Hier matin au 2 rue de Rhonel, l'huissier (au premier plan) constate l'opposition d'un des propriétaires et d'un membre du comité anti Linky, devant l'agent mandaté par Enedis./Photo DDM M.L
Hier matin au 2 rue de Rhonel, l'huissier (au premier plan) constate l'opposition d'un des propriétaires et d'un membre du comité anti Linky, devant l'agent mandaté par Enedis./Photo DDM M.L

Face-à-face tendu hier matin, entre des techniciens (LS Services) mandatés par Enedis pour remplacer les anciens compteurs électriques d'ERDF par des modèles Linky et des habitants farouchement opposés à cette nouvelle technologie «intelligente», émettrice selon eux d'ondes néfastes pour la santé. Hier matin, vers 10 heures, deux équipes de LS Service se sont présentées au 2, rue de Rhonel, accompagnées d'un représentant d'Enedis et d'un huissier de justice.
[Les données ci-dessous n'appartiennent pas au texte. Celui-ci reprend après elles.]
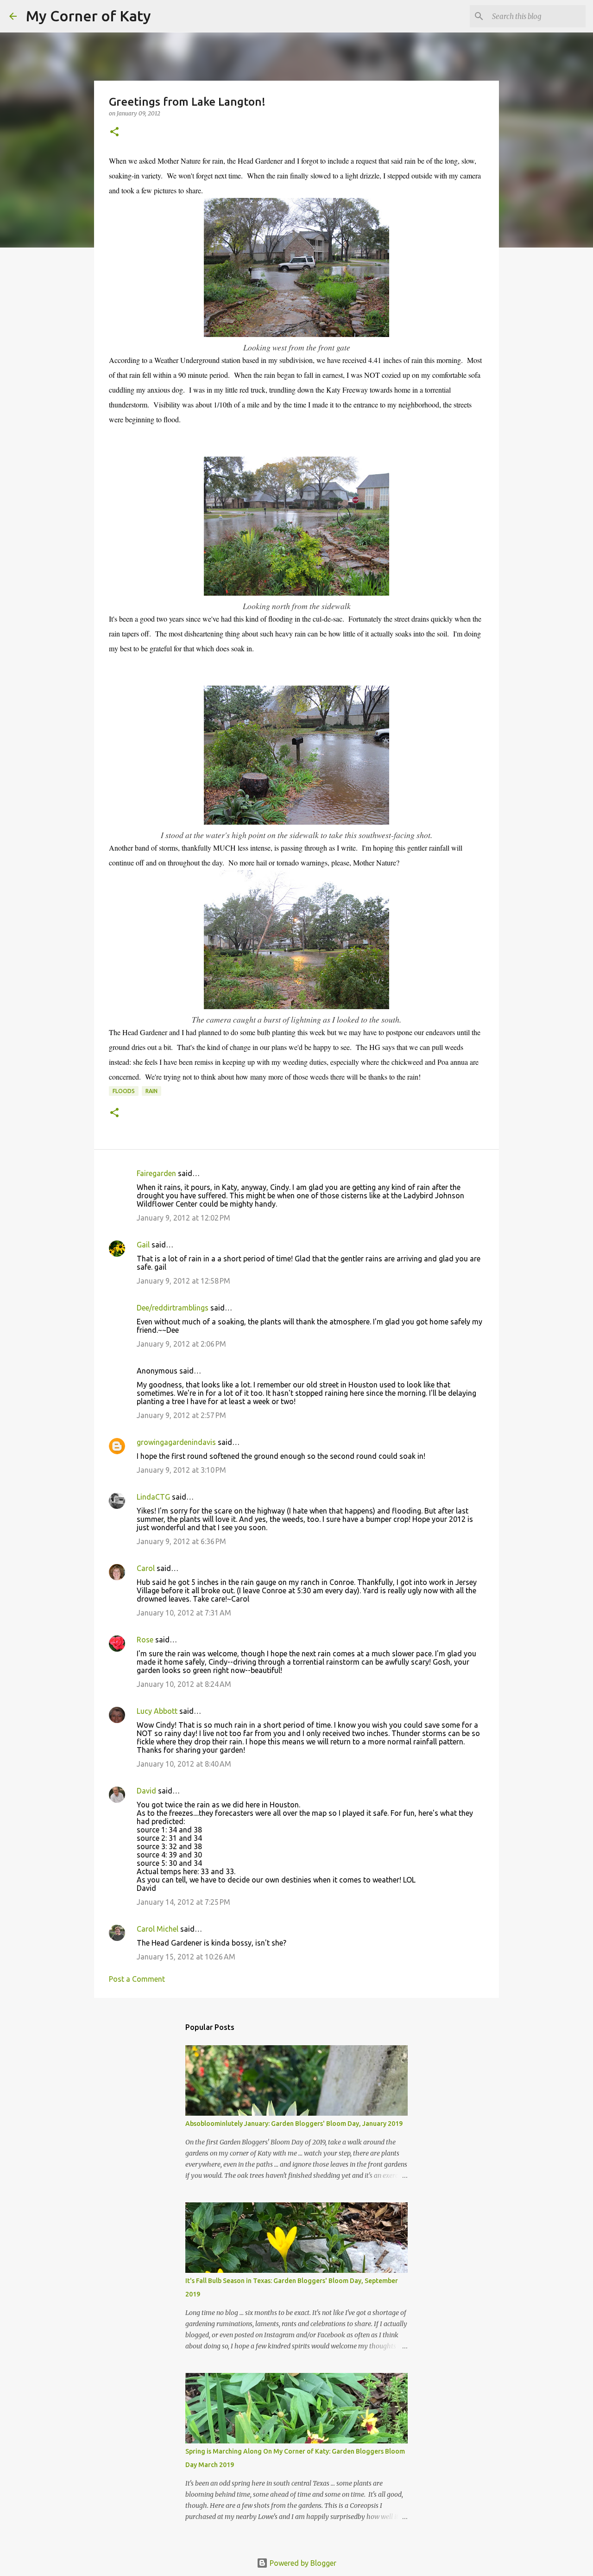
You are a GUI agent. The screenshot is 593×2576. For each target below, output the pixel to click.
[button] (114, 132)
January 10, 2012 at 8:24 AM (184, 1684)
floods (124, 1091)
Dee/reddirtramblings (172, 1308)
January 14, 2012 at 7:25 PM (183, 1902)
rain (151, 1091)
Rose (145, 1639)
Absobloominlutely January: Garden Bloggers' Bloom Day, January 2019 (294, 2123)
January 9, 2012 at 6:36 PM (181, 1541)
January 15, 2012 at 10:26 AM (186, 1957)
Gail (143, 1244)
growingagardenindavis (176, 1442)
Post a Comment (137, 1979)
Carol (146, 1568)
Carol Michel (157, 1929)
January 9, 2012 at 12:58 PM (183, 1281)
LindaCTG (153, 1497)
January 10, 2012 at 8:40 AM (184, 1764)
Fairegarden (156, 1173)
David (146, 1791)
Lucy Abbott (157, 1711)
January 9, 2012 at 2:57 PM (181, 1415)
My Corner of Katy (88, 15)
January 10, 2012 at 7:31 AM (184, 1613)
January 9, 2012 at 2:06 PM (181, 1344)
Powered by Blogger (302, 2563)
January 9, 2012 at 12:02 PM (183, 1218)
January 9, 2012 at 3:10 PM (181, 1470)
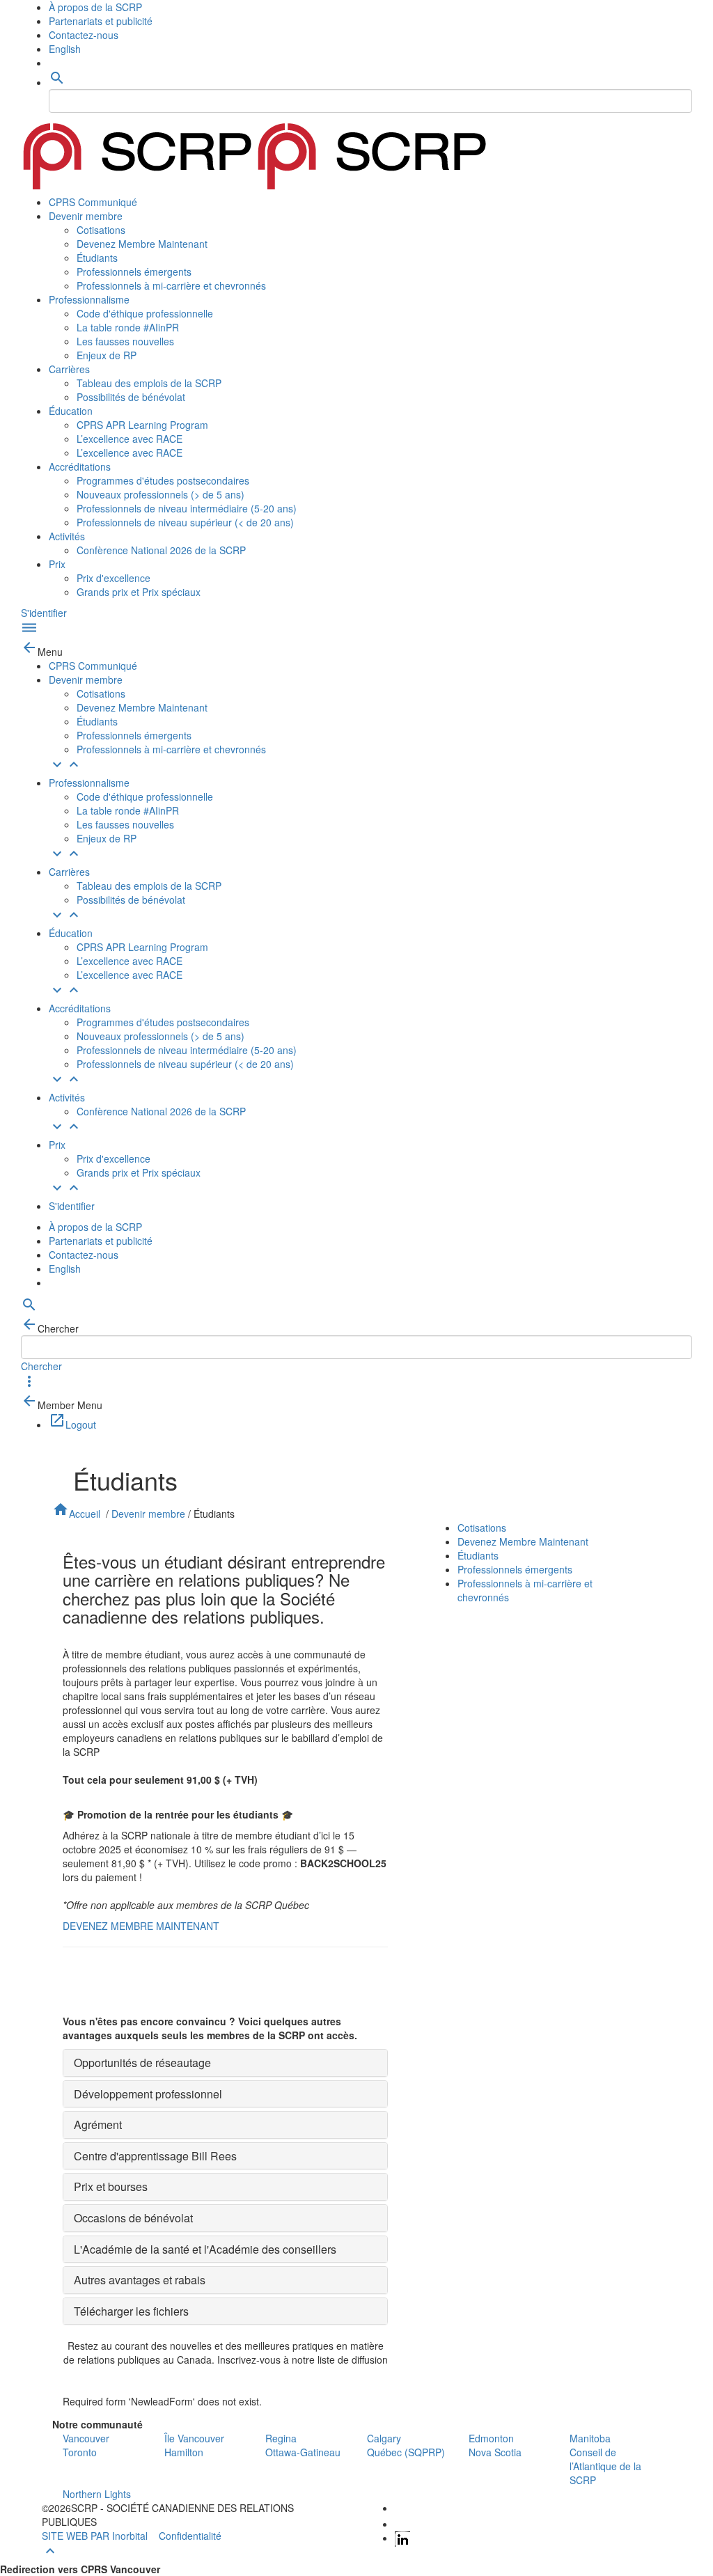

Plus trois agents de la police nationale venus veiller au grain.

Pour Michel Roques, copropriétaire et résident de cet immeuble de 10 appartements, et Pierre Gallois, l'un des membres fondateurs du comité anti Linky dans le Tarn, pas question de laisser les agents accéder aux compteurs. Michel Roques, en tentant d'empêcher cet accès, s'est blessé la main dans un choc sur un mur. L'immeuble disposant de deux entrées, pendant qu'un agent de LS Service tentait au moins de relever quelques numéros, ses collègues en profitaient pour changer les compteurs de l'autre côté.

«Vous vous opposez à l'installation de compteurs Linky. Vous vous exposez à un arrêt de fourniture d'électricité ou à des coupures. ça vous regarde, c'est votre problème» a notifié officiellement l'huissier.

«C'est la 6e fois qu'ils viennent… J'assume, je suis prêt à un procès pour qu'on puisse s'exprimer devant la justice», a déclaré Michel Roques qui dans la foulée, s'est rendu à la mairie avec une délégation du comité anti-Linky. Ils ont été reçus par Serge Labordère, directeur de cabinet de la maire d'Albi. «Il a pris acte et nous conseille de porter plainte», a rapporté Marc Langlois, membre du comité anti Linky. «Dès l'instant qu'il y aurait eu violence physique avérée bien évidemment qu'une plainte s'imposerait» a précisé Serge Labordère.